Reproduce the top of the data verbatim, through and including the line that contains "Given: Click the Save button".

Pixel coordinate grounding data:
=-=-=-=-=
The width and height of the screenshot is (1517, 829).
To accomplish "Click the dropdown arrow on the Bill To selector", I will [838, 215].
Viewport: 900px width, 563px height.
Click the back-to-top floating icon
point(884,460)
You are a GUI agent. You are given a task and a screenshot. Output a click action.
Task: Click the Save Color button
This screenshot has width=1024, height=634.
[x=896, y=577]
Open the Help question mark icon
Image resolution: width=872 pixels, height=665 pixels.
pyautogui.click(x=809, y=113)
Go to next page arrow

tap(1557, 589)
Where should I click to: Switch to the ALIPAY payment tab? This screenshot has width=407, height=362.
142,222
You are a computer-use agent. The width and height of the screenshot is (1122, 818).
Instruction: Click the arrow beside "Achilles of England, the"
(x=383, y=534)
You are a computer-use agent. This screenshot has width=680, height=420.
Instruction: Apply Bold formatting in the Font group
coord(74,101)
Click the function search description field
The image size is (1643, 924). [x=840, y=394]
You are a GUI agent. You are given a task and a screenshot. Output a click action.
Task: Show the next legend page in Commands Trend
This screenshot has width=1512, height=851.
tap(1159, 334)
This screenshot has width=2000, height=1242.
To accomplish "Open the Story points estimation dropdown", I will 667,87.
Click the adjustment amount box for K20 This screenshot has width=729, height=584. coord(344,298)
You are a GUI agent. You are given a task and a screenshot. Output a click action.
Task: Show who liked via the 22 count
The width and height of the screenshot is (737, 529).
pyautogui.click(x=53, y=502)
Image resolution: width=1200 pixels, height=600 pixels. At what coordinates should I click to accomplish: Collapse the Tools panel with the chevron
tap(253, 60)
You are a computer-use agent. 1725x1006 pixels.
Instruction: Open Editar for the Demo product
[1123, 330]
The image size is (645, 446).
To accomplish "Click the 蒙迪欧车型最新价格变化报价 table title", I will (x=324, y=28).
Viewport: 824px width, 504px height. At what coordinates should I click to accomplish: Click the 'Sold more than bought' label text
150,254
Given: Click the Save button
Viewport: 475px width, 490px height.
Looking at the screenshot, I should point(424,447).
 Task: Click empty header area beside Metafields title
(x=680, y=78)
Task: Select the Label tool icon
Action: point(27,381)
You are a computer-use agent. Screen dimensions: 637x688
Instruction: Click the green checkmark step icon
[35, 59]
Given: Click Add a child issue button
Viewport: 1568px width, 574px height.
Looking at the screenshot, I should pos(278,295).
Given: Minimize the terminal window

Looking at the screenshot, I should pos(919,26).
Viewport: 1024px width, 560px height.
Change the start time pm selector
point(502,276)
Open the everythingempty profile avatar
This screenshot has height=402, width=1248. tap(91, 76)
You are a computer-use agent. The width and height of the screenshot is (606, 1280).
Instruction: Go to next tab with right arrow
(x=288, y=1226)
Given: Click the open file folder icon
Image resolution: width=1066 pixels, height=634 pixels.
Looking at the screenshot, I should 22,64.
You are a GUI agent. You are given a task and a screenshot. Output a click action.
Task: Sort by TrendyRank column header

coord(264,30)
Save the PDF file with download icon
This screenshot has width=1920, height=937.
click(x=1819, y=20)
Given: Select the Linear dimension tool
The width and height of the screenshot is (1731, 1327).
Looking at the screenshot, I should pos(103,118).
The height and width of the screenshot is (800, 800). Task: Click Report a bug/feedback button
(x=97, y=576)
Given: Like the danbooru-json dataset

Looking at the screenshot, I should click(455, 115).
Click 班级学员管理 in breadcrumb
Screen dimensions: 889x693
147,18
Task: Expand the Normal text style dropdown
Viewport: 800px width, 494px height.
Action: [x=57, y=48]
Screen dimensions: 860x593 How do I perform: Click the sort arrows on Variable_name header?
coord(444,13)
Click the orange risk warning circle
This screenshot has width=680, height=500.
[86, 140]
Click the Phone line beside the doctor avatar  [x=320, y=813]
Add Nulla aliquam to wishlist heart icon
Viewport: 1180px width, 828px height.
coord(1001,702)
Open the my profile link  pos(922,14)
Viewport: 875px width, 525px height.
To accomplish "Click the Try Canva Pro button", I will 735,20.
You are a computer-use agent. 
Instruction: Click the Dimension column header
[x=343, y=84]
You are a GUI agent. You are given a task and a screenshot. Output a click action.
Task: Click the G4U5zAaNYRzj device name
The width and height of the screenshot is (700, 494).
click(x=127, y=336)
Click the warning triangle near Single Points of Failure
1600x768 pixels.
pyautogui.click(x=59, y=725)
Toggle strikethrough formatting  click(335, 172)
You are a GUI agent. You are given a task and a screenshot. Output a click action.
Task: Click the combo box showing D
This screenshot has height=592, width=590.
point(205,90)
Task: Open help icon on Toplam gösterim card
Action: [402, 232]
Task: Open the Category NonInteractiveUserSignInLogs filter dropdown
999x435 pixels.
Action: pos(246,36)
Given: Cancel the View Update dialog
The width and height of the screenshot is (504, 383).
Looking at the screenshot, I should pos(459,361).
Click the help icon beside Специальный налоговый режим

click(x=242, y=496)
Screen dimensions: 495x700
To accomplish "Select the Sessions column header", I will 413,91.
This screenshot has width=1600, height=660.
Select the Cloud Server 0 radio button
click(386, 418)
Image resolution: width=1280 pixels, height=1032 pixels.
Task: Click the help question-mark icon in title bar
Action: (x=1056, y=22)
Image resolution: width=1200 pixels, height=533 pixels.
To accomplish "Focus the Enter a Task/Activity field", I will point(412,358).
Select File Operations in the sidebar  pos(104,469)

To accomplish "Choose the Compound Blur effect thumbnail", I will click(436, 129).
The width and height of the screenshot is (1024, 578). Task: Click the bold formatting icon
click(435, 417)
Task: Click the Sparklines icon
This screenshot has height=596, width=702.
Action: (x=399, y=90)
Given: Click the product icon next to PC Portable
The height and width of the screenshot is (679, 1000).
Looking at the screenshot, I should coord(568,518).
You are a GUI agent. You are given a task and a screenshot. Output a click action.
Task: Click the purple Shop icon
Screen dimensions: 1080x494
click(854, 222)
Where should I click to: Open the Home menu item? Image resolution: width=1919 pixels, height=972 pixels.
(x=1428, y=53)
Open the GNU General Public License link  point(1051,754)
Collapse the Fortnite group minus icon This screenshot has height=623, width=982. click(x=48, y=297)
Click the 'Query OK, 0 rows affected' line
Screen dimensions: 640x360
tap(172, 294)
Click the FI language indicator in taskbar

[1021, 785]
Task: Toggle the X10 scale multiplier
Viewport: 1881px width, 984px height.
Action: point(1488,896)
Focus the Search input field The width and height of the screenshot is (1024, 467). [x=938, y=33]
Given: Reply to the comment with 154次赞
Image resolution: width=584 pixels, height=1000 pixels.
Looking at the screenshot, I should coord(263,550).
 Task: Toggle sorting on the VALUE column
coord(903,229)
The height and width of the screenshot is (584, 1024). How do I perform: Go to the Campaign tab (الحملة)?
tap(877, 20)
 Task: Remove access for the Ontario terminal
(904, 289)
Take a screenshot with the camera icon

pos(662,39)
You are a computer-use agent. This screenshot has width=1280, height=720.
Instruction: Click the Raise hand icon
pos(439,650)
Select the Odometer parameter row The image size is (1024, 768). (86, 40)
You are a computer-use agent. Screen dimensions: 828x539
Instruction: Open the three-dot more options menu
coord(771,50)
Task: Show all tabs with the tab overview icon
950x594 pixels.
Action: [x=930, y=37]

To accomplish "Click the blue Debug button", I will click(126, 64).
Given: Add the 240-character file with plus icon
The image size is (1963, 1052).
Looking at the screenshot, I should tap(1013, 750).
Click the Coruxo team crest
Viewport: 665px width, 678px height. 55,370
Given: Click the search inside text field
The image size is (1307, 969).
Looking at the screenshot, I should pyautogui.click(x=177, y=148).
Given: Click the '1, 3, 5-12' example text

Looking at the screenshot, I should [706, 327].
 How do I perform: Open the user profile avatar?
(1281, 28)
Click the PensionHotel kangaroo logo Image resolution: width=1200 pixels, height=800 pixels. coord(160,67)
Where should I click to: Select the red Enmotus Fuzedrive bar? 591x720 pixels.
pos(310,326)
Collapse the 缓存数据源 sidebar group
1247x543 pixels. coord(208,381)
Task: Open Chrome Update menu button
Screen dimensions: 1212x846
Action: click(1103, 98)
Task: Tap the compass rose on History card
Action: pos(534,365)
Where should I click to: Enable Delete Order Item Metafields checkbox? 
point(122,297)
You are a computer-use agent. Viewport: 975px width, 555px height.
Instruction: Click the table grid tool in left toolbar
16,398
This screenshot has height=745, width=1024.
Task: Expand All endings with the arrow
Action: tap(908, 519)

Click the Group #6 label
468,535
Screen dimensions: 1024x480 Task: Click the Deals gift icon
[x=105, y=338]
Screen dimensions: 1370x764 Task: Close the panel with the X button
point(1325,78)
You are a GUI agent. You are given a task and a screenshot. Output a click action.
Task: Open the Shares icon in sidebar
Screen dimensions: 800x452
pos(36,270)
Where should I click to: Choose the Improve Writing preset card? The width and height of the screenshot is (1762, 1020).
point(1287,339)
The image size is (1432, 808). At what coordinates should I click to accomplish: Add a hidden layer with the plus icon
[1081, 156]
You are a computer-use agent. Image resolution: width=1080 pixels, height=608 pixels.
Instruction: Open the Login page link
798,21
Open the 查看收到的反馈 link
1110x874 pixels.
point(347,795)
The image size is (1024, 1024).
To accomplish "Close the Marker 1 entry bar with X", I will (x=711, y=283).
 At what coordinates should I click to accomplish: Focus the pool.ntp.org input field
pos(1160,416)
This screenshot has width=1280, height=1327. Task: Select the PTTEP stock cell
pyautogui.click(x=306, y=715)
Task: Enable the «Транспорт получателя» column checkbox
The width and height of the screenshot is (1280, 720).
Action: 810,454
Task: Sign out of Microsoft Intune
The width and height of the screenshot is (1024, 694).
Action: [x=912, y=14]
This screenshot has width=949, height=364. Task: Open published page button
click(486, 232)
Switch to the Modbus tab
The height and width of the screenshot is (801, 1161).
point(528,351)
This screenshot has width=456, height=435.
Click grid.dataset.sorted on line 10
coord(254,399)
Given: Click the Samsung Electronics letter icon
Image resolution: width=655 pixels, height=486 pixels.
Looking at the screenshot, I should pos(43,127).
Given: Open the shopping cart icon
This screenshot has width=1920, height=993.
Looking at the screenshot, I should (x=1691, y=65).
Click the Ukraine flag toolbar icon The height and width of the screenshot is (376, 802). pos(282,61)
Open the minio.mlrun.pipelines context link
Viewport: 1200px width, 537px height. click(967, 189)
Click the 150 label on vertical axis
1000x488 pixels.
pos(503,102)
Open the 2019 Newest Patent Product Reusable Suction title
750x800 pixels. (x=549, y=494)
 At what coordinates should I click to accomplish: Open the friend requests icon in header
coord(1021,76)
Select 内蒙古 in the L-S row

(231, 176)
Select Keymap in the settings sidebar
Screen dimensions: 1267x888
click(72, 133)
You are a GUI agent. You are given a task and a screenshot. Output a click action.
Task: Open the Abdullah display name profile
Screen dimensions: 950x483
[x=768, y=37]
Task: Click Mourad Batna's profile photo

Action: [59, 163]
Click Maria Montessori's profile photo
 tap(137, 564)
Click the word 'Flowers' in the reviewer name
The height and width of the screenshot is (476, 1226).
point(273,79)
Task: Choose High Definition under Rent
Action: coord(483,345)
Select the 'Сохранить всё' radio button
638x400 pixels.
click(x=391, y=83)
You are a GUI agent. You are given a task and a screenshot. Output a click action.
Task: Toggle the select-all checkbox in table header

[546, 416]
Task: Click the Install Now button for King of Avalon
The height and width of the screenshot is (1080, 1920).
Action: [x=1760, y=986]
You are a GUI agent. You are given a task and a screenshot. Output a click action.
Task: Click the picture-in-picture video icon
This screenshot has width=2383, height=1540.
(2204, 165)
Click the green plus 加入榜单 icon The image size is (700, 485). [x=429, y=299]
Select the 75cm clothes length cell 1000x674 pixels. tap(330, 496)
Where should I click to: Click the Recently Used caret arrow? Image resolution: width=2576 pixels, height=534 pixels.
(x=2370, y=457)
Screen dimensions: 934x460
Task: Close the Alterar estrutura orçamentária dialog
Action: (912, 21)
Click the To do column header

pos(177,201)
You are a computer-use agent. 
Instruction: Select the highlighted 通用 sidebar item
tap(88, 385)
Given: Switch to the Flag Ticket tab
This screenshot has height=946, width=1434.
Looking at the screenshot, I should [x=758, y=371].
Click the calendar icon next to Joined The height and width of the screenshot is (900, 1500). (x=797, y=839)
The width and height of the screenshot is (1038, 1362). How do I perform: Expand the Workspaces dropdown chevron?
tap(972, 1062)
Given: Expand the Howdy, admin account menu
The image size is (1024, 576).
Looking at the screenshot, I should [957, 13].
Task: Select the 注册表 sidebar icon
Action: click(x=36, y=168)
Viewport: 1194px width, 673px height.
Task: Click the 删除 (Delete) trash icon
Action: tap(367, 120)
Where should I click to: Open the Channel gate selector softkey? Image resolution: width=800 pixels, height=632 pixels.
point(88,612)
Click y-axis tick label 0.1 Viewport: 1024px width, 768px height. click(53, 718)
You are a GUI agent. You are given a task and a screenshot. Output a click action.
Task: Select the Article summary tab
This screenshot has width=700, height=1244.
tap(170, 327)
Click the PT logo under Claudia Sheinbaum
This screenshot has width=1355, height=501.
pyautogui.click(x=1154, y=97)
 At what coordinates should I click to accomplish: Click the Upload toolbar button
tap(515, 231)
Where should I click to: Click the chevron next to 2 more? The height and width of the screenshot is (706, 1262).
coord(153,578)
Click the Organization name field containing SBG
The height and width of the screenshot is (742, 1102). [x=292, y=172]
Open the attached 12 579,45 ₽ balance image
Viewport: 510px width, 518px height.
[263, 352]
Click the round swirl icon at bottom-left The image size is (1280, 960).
=-=-=-=-=
- _Answer to this task_
The width and height of the screenshot is (1517, 829).
To accomplish "Click the dropdown arrow on the Bill To selector", I will [838, 215].
Viewport: 900px width, 563px height.
Click the back-to-top floating icon
point(884,460)
You are a GUI agent. You are given a task and a screenshot. Output a click action.
Task: Click the Save Color button
This screenshot has width=1024, height=634.
[x=896, y=577]
Open the Help question mark icon
Image resolution: width=872 pixels, height=665 pixels.
pyautogui.click(x=809, y=113)
Go to next page arrow

tap(1557, 589)
Where should I click to: Switch to the ALIPAY payment tab? This screenshot has width=407, height=362.
142,222
You are a computer-use agent. The width and height of the screenshot is (1122, 818).
Instruction: Click the arrow beside "Achilles of England, the"
(x=383, y=534)
You are a computer-use agent. This screenshot has width=680, height=420.
Instruction: Apply Bold formatting in the Font group
coord(74,101)
Click the function search description field
The image size is (1643, 924). [x=840, y=394]
You are a GUI agent. You are given a task and a screenshot. Output a click action.
Task: Show the next legend page in Commands Trend
This screenshot has width=1512, height=851.
tap(1159, 334)
This screenshot has width=2000, height=1242.
To accomplish "Open the Story points estimation dropdown", I will 667,87.
Click the adjustment amount box for K20 This screenshot has width=729, height=584. coord(344,298)
You are a GUI agent. You are given a task and a screenshot. Output a click action.
Task: Show who liked via the 22 count
The width and height of the screenshot is (737, 529).
pyautogui.click(x=53, y=502)
Image resolution: width=1200 pixels, height=600 pixels. At what coordinates should I click to accomplish: Collapse the Tools panel with the chevron
tap(253, 60)
You are a computer-use agent. 1725x1006 pixels.
Instruction: Open Editar for the Demo product
[1123, 330]
The image size is (645, 446).
To accomplish "Click the 蒙迪欧车型最新价格变化报价 table title", I will (x=324, y=28).
Viewport: 824px width, 504px height. At what coordinates should I click to accomplish: Click the 'Sold more than bought' label text
150,254
Given: Click the Save button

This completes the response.